(Beginning of Supplied material)

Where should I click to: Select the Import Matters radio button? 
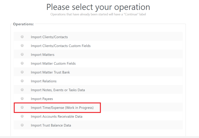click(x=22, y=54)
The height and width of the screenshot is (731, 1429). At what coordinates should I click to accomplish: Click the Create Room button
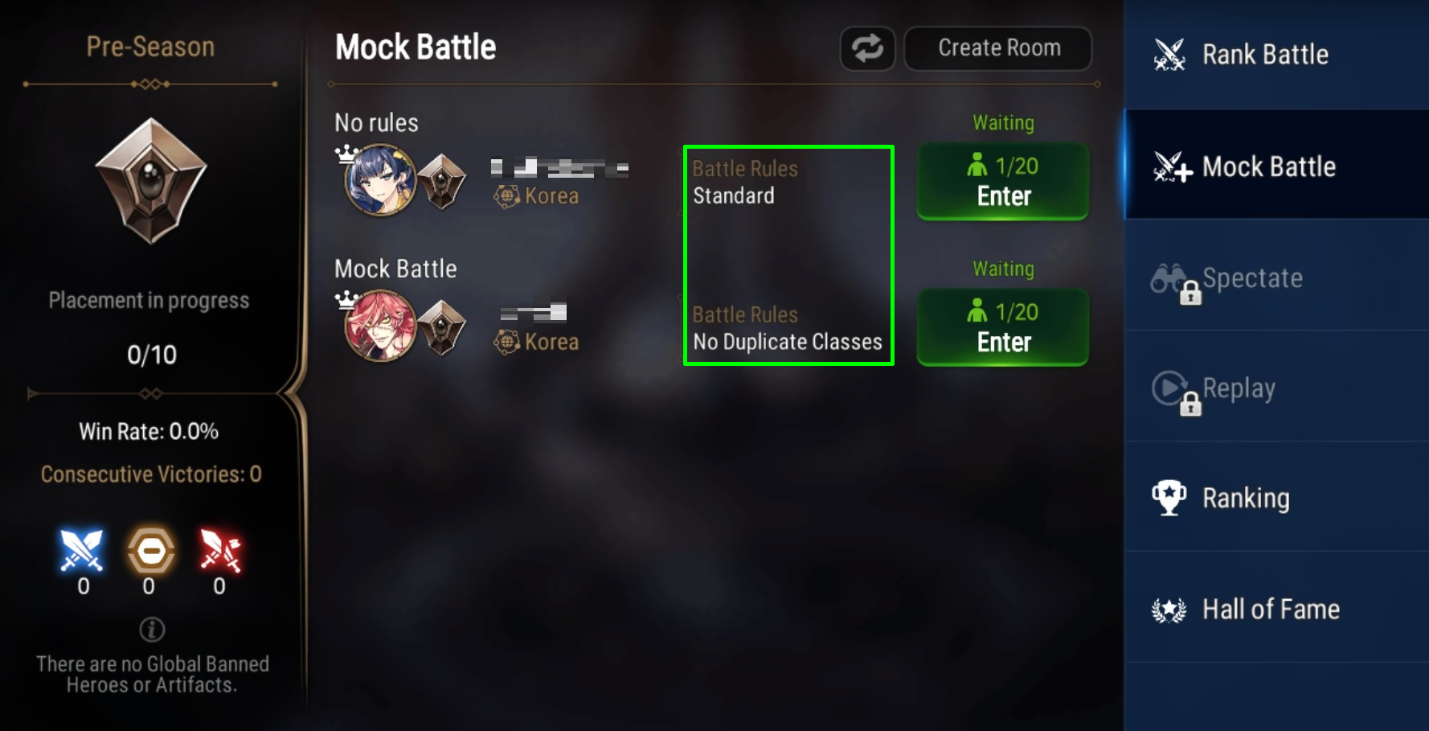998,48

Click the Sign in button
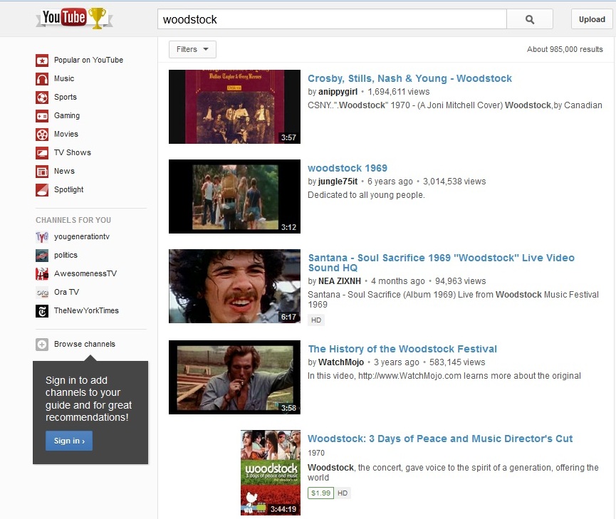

(End of Supplied material)

§ Exercise goal
Return each record as written, minus its images.

§ Response to this exercise
Where should I click to: Select the Import Matters radio button? 
click(x=22, y=54)
The height and width of the screenshot is (731, 1429). At what coordinates should I click to accomplish: Click the Create Room button
998,48

Click the Sign in button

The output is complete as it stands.